The effect of the remaining issues is in any event relatively minor, and I find that with regard to the pace of return to work efforts and the question of A.H.’s year-round status, MEMIC likewise acted appropriately. The payments made were the result of the constraints posed by the nature of the claim, not of any actions by MEMIC and certainly not of any reliance on incorrect information.


Order and Notice of Appeal Rights

It is therefore ORDERED that the Petition to revise New Meadows’ experience modification factors is DENIED.

This Decision and Order is a final agency action of the Superintendent of Insurance within the meaning of the Maine Administrative Procedure Act. It is appealable to the Superior Court in the manner provided in 24-A M.R.S.A. § 236 (2000) and M.R. Civ. P. 80C. Any party to the hearing may initiate an appeal within thirty days after receiving this notice. Any aggrieved non-party whose interests are substantially and directly affected by this Decision and Order may initiate an appeal on or before June 12, 2000. There is no automatic stay pending appeal; application for stay may be made in the manner provided in 5 M.R.S.A. § 11004.


1Pursuant to 24-A M.R.S.A. § 210, the Superintendent has appointed Bureau of Insurance Attorney Robert Alan Wake to serve as hearing officer, with full decisionmaking authority.

2The National Council on Compensation Insurance ("NCCI") has been designated by the Superintendent pursuant to 24-A M.R.S.A. § 2382-B as the advisory organization responsible for the administration of the workers’ compensation experience rating plan. NCCI was named as a party to this proceeding but elected not to participate actively.

3In Deerfield, the effect of the disputed claim on future premiums under the experience rating plan was also taken into account, 536 N.E.2d at 325, but only as an additional element of damage once it was found that the claim had been wrongfully settled using funds held by the insurer in a quasifiduciary capacity. Actually, if Deerfield continued to be retrospectively rated, the interest on the incremental premium would have been a more appropriate measure of additional damage than the full incremental premium.

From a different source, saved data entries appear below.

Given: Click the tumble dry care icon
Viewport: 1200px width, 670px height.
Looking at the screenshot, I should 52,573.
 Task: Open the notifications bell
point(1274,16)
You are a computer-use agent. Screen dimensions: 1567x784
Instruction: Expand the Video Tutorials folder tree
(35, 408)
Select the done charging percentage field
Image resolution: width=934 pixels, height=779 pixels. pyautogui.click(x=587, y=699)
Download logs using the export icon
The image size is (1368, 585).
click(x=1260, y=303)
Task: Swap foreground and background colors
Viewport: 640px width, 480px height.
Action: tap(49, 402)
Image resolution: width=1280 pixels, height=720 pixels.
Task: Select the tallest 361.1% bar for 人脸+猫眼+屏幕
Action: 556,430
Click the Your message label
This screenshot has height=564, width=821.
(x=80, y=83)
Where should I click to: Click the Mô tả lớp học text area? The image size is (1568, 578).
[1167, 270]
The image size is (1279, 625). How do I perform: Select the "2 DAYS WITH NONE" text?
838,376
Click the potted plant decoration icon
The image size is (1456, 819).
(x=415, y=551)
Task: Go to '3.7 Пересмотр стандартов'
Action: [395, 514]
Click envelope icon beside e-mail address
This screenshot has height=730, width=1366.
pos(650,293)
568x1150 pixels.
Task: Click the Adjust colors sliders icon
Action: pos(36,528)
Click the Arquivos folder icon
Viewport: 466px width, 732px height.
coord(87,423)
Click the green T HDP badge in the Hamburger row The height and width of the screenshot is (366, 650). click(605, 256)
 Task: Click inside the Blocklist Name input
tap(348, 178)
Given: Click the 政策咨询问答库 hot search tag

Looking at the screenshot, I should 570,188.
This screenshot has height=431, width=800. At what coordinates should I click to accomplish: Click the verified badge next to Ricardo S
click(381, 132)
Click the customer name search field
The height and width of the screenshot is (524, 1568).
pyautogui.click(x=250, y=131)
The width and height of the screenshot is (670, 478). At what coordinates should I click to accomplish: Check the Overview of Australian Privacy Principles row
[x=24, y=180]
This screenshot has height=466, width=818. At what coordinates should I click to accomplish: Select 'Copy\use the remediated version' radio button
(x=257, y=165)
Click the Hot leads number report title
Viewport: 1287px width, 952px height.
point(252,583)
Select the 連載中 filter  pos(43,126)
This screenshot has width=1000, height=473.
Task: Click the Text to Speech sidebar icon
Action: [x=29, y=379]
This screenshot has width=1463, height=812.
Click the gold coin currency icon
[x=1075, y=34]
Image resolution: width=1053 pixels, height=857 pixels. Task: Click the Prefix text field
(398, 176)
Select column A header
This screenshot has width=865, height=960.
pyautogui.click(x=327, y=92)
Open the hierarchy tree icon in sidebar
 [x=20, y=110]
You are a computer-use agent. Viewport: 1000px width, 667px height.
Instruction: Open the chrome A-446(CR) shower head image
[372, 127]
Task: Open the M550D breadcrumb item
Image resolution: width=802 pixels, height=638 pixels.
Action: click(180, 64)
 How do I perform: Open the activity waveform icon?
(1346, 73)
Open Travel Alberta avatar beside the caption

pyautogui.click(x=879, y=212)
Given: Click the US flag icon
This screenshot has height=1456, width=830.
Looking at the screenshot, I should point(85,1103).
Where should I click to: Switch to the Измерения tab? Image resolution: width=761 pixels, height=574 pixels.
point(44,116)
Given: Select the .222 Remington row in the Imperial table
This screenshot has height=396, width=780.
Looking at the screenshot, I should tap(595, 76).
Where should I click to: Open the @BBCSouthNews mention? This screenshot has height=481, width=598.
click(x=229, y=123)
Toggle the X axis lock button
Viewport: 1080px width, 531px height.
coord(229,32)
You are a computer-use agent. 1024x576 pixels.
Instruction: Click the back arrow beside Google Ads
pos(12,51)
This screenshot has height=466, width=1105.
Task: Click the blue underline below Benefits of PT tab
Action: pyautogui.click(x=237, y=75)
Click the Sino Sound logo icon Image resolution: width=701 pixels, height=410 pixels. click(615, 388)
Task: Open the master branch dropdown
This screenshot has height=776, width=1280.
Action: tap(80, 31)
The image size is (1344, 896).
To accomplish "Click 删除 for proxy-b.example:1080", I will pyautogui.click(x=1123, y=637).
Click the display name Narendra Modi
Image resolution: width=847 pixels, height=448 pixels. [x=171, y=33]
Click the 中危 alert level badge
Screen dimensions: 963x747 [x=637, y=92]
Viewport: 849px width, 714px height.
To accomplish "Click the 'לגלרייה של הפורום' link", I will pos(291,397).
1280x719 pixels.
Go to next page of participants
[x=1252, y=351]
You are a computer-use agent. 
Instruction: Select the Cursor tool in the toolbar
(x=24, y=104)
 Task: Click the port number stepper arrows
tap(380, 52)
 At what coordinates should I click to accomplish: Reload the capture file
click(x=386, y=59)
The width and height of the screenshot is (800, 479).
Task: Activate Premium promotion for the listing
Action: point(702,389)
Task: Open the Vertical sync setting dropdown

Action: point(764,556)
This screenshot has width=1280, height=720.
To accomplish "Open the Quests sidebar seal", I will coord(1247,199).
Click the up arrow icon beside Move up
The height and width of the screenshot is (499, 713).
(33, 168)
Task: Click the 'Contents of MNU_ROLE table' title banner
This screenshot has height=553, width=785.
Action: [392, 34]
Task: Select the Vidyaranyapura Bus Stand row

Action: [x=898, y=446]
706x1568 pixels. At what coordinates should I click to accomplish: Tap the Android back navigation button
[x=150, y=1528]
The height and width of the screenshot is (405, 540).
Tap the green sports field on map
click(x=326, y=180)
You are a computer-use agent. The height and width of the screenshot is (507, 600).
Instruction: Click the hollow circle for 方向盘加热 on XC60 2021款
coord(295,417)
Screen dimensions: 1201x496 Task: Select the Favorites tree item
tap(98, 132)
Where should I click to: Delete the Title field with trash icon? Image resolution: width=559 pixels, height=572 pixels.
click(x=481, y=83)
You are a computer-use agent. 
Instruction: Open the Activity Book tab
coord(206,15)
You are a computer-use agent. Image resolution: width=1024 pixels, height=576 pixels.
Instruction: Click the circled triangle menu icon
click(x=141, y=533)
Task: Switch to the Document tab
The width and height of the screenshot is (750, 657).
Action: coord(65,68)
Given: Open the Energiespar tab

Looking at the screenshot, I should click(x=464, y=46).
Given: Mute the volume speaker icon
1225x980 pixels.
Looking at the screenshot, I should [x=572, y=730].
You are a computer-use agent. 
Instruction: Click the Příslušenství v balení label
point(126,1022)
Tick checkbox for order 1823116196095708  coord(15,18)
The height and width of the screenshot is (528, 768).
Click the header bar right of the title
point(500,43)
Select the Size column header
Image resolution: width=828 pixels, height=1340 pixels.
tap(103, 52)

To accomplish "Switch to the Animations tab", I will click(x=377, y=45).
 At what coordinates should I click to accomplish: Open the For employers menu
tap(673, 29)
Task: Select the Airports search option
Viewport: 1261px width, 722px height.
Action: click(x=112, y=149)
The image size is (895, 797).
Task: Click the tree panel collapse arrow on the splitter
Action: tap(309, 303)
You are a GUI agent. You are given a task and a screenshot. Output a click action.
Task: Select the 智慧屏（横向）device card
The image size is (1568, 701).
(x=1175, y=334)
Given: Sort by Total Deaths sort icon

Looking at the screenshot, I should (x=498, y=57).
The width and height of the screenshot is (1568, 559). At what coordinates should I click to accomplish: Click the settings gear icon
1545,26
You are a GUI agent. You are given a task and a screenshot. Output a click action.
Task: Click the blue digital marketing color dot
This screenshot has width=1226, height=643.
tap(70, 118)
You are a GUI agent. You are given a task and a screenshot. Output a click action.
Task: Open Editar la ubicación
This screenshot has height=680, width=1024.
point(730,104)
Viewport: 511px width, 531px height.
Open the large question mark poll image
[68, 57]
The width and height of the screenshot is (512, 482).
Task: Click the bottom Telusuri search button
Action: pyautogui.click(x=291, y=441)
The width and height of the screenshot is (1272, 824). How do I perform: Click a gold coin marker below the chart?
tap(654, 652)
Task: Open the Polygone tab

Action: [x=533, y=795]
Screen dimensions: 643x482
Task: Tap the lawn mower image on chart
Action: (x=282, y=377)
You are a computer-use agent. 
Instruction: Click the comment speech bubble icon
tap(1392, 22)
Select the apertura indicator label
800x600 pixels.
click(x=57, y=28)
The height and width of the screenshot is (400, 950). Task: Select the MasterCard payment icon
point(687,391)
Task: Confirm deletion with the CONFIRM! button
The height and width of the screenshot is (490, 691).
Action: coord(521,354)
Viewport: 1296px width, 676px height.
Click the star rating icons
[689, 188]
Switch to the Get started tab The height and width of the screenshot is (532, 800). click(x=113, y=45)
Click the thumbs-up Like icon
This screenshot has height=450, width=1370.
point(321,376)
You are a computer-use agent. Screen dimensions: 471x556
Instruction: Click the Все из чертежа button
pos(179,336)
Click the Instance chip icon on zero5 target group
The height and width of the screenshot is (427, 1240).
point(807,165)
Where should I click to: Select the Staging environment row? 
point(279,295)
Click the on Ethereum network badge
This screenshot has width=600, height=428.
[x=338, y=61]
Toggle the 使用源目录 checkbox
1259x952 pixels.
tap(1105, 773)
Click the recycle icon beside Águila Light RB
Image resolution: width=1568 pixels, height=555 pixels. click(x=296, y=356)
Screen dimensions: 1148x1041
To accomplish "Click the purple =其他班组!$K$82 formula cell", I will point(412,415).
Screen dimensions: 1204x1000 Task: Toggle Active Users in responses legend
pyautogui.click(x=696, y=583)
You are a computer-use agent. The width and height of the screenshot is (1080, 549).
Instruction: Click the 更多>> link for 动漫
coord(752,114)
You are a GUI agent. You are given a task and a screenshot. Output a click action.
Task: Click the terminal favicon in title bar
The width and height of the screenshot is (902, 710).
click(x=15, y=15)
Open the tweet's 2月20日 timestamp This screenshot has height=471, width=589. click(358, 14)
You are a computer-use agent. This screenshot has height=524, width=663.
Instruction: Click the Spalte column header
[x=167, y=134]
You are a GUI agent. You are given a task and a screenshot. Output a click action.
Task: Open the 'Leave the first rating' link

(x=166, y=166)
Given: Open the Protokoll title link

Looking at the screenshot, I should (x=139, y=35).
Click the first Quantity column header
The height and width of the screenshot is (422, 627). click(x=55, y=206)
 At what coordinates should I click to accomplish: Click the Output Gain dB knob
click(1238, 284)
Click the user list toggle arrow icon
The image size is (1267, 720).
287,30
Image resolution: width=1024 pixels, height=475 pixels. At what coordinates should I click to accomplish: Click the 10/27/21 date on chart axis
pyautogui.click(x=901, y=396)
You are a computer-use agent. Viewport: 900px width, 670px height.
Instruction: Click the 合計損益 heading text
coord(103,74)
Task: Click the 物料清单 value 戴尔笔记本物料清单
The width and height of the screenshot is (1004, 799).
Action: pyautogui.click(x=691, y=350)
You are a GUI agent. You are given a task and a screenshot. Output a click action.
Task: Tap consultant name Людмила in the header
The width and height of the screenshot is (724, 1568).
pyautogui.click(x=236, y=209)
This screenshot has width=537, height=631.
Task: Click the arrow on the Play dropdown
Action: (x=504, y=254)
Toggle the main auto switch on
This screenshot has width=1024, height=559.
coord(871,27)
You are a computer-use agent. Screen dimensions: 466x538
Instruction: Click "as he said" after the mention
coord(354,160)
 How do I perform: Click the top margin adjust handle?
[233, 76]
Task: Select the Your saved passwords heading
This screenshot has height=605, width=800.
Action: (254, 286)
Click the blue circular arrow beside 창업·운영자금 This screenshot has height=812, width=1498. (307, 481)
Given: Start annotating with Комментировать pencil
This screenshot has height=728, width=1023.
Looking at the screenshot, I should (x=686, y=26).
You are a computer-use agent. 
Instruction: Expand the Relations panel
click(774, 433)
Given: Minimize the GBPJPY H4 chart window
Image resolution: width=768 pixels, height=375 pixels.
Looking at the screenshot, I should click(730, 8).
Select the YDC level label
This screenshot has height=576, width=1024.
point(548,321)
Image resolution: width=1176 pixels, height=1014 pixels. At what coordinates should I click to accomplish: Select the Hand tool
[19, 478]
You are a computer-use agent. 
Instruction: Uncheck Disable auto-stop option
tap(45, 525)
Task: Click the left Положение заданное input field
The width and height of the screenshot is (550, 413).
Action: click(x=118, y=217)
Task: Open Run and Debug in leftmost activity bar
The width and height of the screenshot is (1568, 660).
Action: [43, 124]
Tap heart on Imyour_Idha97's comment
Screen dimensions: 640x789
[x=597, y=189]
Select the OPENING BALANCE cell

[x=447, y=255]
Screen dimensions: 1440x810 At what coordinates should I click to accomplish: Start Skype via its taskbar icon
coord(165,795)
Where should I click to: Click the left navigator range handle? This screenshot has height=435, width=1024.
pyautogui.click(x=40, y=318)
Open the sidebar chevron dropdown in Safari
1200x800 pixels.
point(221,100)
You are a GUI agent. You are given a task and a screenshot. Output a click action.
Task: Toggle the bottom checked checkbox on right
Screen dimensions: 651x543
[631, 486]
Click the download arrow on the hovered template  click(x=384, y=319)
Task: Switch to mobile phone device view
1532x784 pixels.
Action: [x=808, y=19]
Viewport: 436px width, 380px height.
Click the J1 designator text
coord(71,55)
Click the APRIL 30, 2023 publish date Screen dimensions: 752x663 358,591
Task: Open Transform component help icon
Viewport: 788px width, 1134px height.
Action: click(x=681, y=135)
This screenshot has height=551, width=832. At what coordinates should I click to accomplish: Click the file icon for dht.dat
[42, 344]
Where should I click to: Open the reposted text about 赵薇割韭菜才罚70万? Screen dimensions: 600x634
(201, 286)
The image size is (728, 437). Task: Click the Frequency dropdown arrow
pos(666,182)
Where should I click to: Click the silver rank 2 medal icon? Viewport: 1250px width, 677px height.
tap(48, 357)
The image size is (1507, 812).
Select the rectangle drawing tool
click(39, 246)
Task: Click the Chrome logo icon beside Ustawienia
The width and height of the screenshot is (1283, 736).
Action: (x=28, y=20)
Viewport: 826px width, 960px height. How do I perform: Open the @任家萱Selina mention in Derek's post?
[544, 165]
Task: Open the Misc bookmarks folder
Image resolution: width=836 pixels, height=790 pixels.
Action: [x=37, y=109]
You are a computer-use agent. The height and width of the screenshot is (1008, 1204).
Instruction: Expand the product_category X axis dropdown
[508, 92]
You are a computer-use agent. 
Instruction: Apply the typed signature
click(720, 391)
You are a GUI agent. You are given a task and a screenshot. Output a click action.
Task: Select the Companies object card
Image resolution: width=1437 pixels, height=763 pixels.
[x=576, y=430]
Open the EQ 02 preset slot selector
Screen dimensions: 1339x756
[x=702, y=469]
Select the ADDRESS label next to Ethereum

4The conflict of interest observed in the residual market under the former "Fresh Start" framework was a different one. There, claims management was provided by "servicing carriers" at the servicing carrier’s expense, whereas claims were paid out of the funds of the Residual Market Pool, in which the servicing carrier’s share of the assessments funding the marginal losses was insignificant relative to the share borne by the other carriers in the Pool and by employers. Under the current law, in both the voluntary and the residual market the insurer is responsible for 100% of both losses and loss adjustment incentives.

5See, e.g.,Gillespie Farms v. MEMIC, No. INS-95-29 at 5. However, as MEMIC notes, Rule 440 is not as directly on point in this case, because Rule 440 by its terms is only binding on servicing carriers for the former residual market mechanism, such as the predecessor insurer whose actions were in question in Gillespie Farms. Voluntary market insurers and MEMIC are not subject to Rule 440, so the Rule is of value only to the extent that particular standards may have validity as sound practice guidelines for all insurers.

6As a strict matter of law, it would have been theoretically possible to deny or reduce benefits for a week or two immediately before the surgery, but such a move would have accomplished little in the short run and been counterproductive in terms of long-range case management.